Polarización ideológica (irrupción de Podemos y crisis de 2014): sistemas de creencias contrapuestos.
Polarización afectiva (actualidad): el rechazo al otro prevalece sobre la simpatía por el proyecto propio. "Vox es el ejemplo patente", afirma, y advierte que Argentina ha recorrido un camino similar hasta desembocar en Javier Milei.
"No se trata solo de estar en desacuerdo", explica el autor. "Es que la confrontación se carga de moral, penetra todas las dimensiones de la vida. Ya no discuto con un rival; combato a un enemigo que considero ilegítimo".

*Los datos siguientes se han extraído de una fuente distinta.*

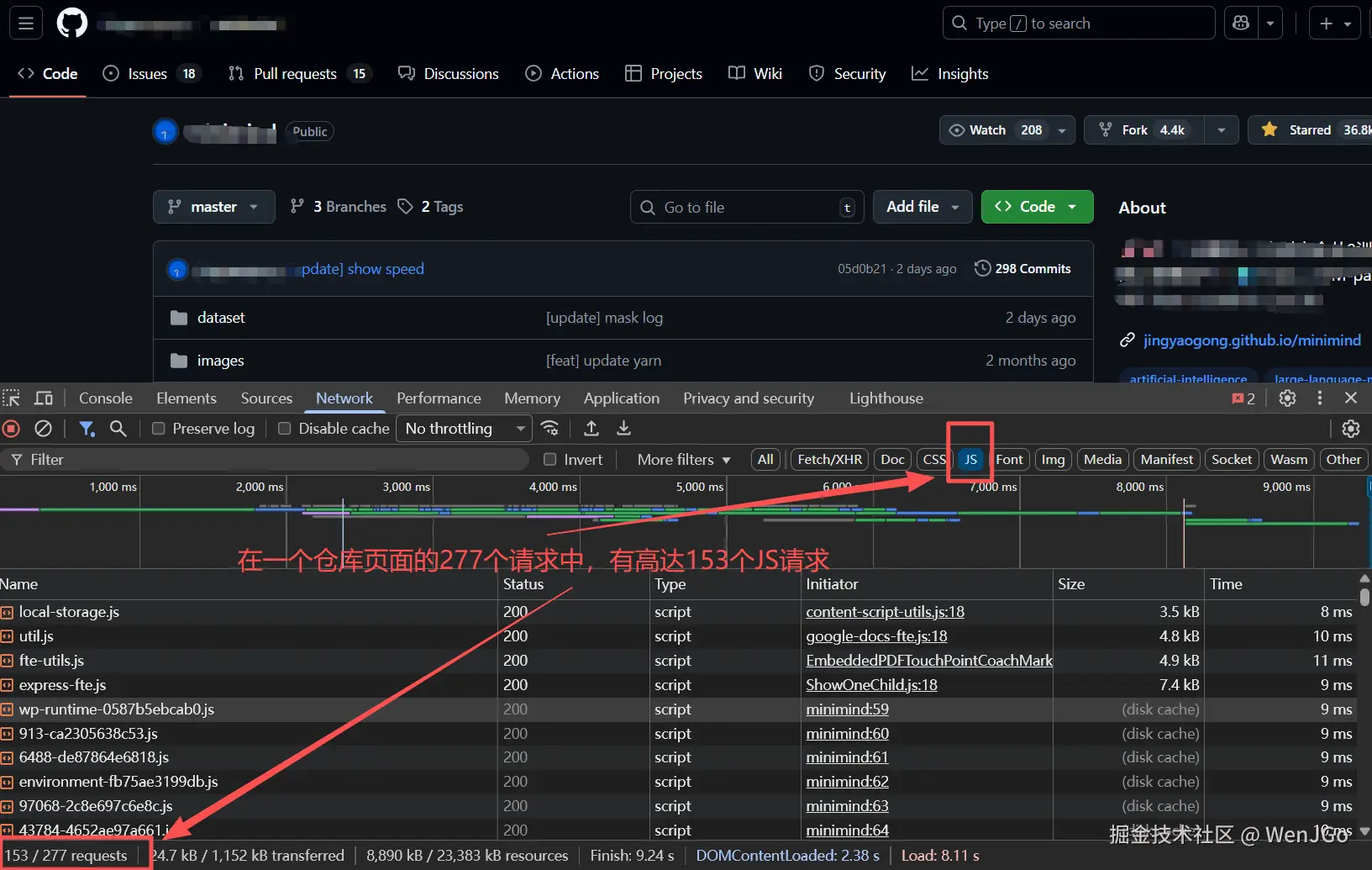Open DevTools settings gear
The height and width of the screenshot is (870, 1372).
[x=1287, y=398]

Ante este panorama, ¿cómo justificar públicamente un gesto de cercanía con el adversario sin que el propio electorado lo perciba como traición? "Los líderes no solo deben consumir opinión pública, también deben crearla", responde Sarasqueta. "De vez en cuando, dejar las encuestas en el escritorio y animarse a modificar sesgos y prejuicios en la ciudadanía". En su análisis, tender puentes no es solo un imperativo ético (kantiano, precisa), sino una ventaja estratégica en el contexto actual. "Gabriel Rufián y Vito Quiles son ejemplos de cómo esto puede funcionar en la práctica". El investigador introduce un concepto clave: la falsa polarización. Formamos percepciones sobre los demás basadas en "creencias de segundo orden" lo que creemos que piensan y no en "creencias de primer orden" lo que realmente piensan. El diálogo directo disuelve ese espejismo.

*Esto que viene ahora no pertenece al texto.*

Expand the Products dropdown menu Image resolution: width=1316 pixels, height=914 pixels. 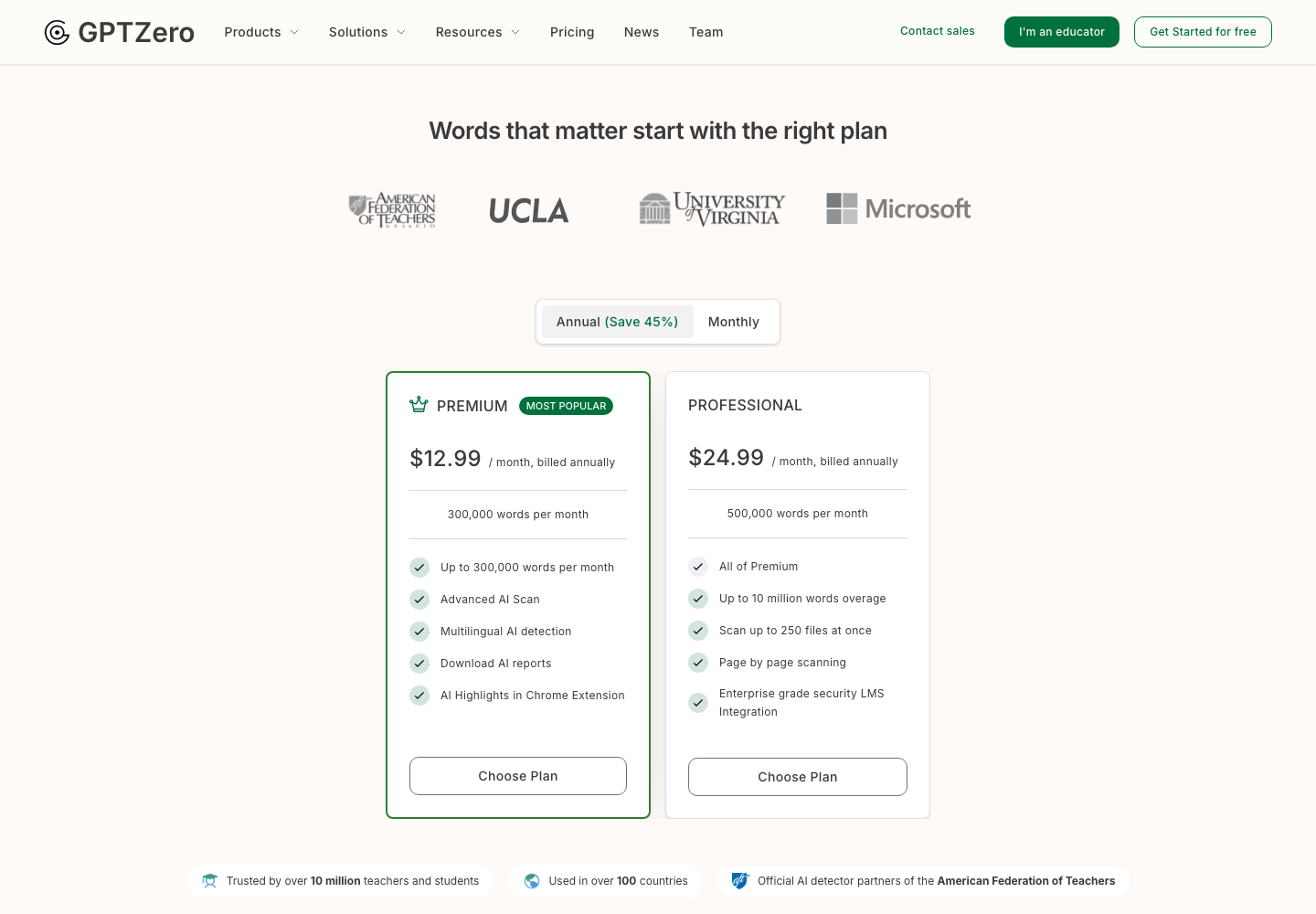261,32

La lección de Gorbachov: enfriar la historia
Entre las siete amistades que narra el libro, Sarasqueta destaca una como la más contraintuitiva: la que tejieron Margaret Thatcher y Mijaíl Gorbachov. "Son los que produjeron el deshielo de la Guerra Fría. Una amistad que nace del cálculo y termina en lo genuino", relata. "Nunca disimularon sus diferencias. Simplemente las aparcaban. No fue un proceso dialéctico de tesis, antítesis y síntesis. Sus distintas posturas sobre el modelo económico convivieron con el afecto hasta el final". Y añade una reflexión que duele en la época de los influencers políticos: "Hay que ser justos con esos revolucionarios sin camisetas estampadas ni pins. No tienen la épica de destapar un estallido sociopolítico, pero sí la de refrigerar los ánimos y encauzar la trama. Eso también es un cambio radical".

Los algoritmos
Sarasqueta no esquiva el papel de las redes sociales. "Su trabajo de selección y categorización forma clústeres donde nos relacionamos con personas afines, desincentivando y atrofiando la tolerancia hacia el distinto", denuncia. El resultado es una "mentalidad de rebaño": defiendo a los míos porque pertenecen a mi grupo, no porque tengan razón. "El debate que se avecina es si los propietarios de las plataformas están dispuestos a abrir la 'caja negra', mostrar cómo se alimentan sus algoritmos y, de ser necesario, modificar sus patrones".
Sinécdoque democrática: por qué importan los gestos
¿Qué pierde una democracia cuando desaparecen estos vínculos personales entre dirigentes de distintos bloques?
"Mucho", responde Sarasqueta sin dudar. "Estos vínculos funcionan como una sinécdoque: los individuos representan algo mucho más grande: la tolerancia". Las relaciones entre personas materializan dinámicas abstractas, ayudan al ciudadano a comprender si el clima político es respetuoso o adversativo. Y pone el broche de oro con un ejemplo latinoamericano: el abrazo entre José Mujica y Julio María Sanguinetti en Uruguay. "Dos históricos adversarios que entraron por puertas distintas a la vida pública —uno con Tupamaros, el otro desde el Partido Colorado— y salieron por la misma puerta: convencidos de que el diálogo entre diferentes no es una debilidad, sino una oportunidad".